I work for a large consulting company, and our laptops have a standard software image loaded on by the helpdesk. This image includes applications for many different jobroles, for example one application called the Labor Claim Tool provides reporting for consultants who work by the hour and integrates direct billing to the clients. Somebody in HR doesn't need this app, but it's loaded on by default so that everybody has a standard image which is easier to maintain.
It's reasonable to assume that every employee has at least 10-15 applications loaded by default which they are not using, and will never use due to their jobrole.
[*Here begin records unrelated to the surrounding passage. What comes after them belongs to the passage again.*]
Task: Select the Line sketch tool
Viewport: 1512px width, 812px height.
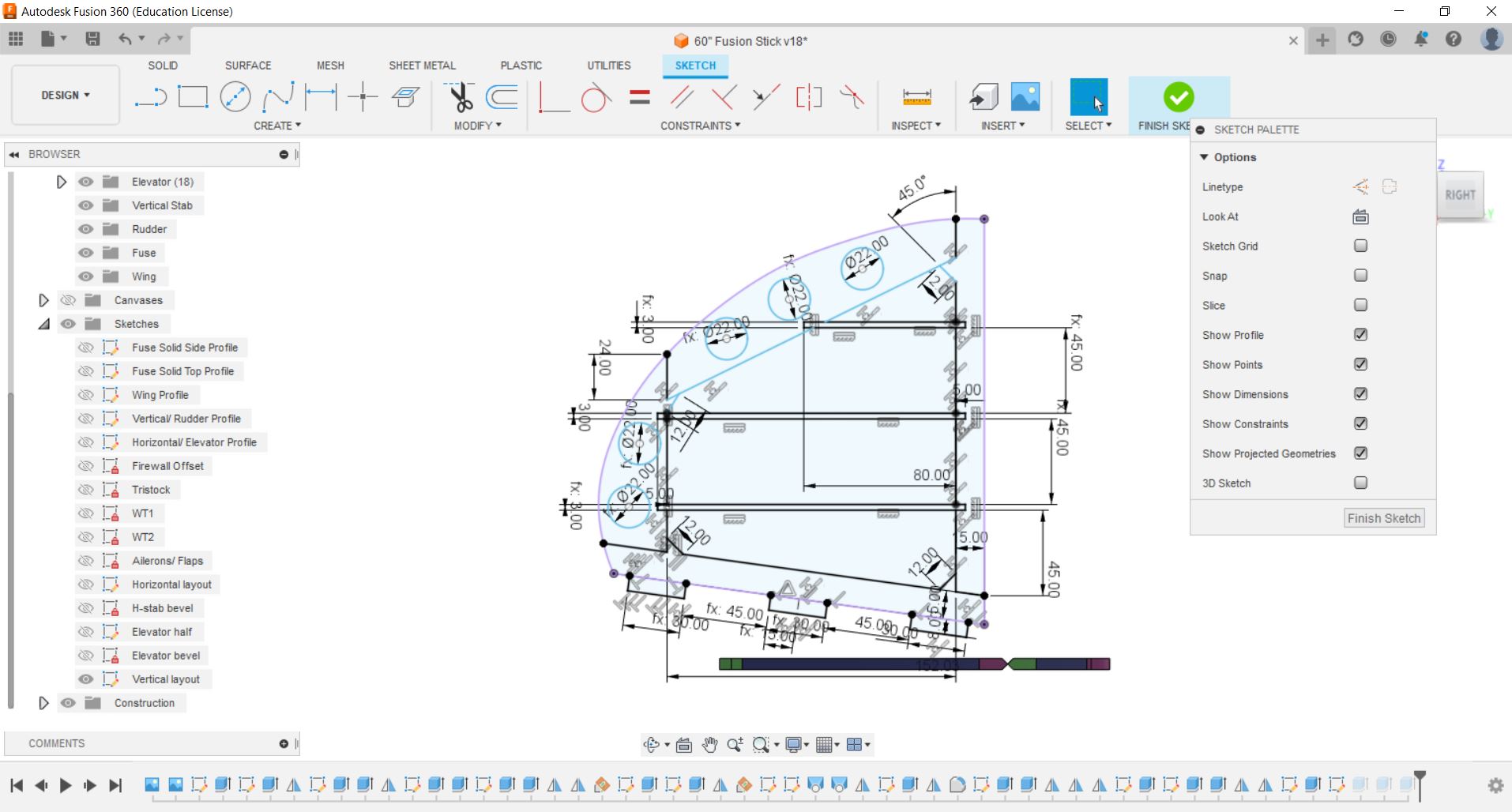Action: tap(150, 97)
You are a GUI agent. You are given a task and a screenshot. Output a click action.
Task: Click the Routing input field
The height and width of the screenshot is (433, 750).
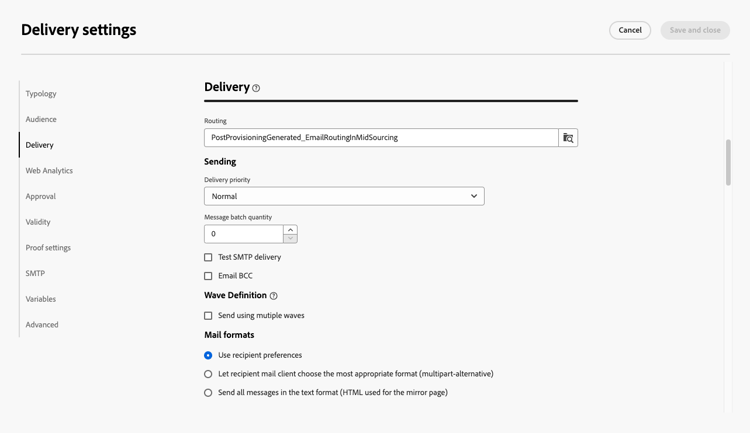click(x=381, y=138)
The second point is that most, if not all, of these standard "Productivity" apps run a system tray notification icon which some programmer thought must have been a good idea at the time. You know the drill, a systray icon in 4 colors which flashes all day long and occasionally pops up a bubble saying "The application xxx is successfully loaded". These icons seem to take on average about 7MB RAM (why?? What the hell are they doing with 7 million bytes of code???) and are loaded on startup.
The point is, it took my laptop, (Centrino vPro, Core Duo 2.3GHz, 4GB RAM (well, 3GB on WinXP), 160GB HDD) at least 10 minutes to start - probably closer to 15.
2 months ago I bit the bullet, wiped the disk, put my own WinXP clean install on, reinstalled the apps I needed from the corporate intranet and that was that. Boot to clean desktop (no HDD activity) in 1min 12 secs. I just tried it after reading this article. Before I loaded the apps, so a clean patched WinXP installation, it booted in less than 40 secs.
No decrease in effectiveness (if I need another app I can always install it from the corporate intranet), and a huge increase in productivity - at least 20 mins per day.
So I fully agree with this article and wish the lawsuit best of luck. Not that they'll win, of course.
PS before putting WinXP back on, I thought I'd try Vista - seeing as the laptop came with recovery disks. Booted in 1 min 45 secs (kinda OK) but then point blank refused to load any of the productivity software I need, even in WinXP compatibility mode. In our company, we estimate that approximately 40% of apps would need to be rewritten for Vista, and my anecdotal testing would seem to support this. Next year we're going over to Linux, a SUSE distribution IIRC, also with a 40% rewrite factor but then presumably we're free from the Micro$hackles.
Go because I wish Vista would.
Methinks some people are exaggerating the truth in order to make this claim.
I don't see how this is the fault of the operating system, there is no way it's taking that long all the time unless the employer has installed Vista on completely inadequate hardware or installed other software that slows things down. Perhaps they have roaming profiles and all the employees have filled up their profiles with gigabytes of photos of cats or porn.
Who the hell installed their versions on Vista and what rubbish did they add into it?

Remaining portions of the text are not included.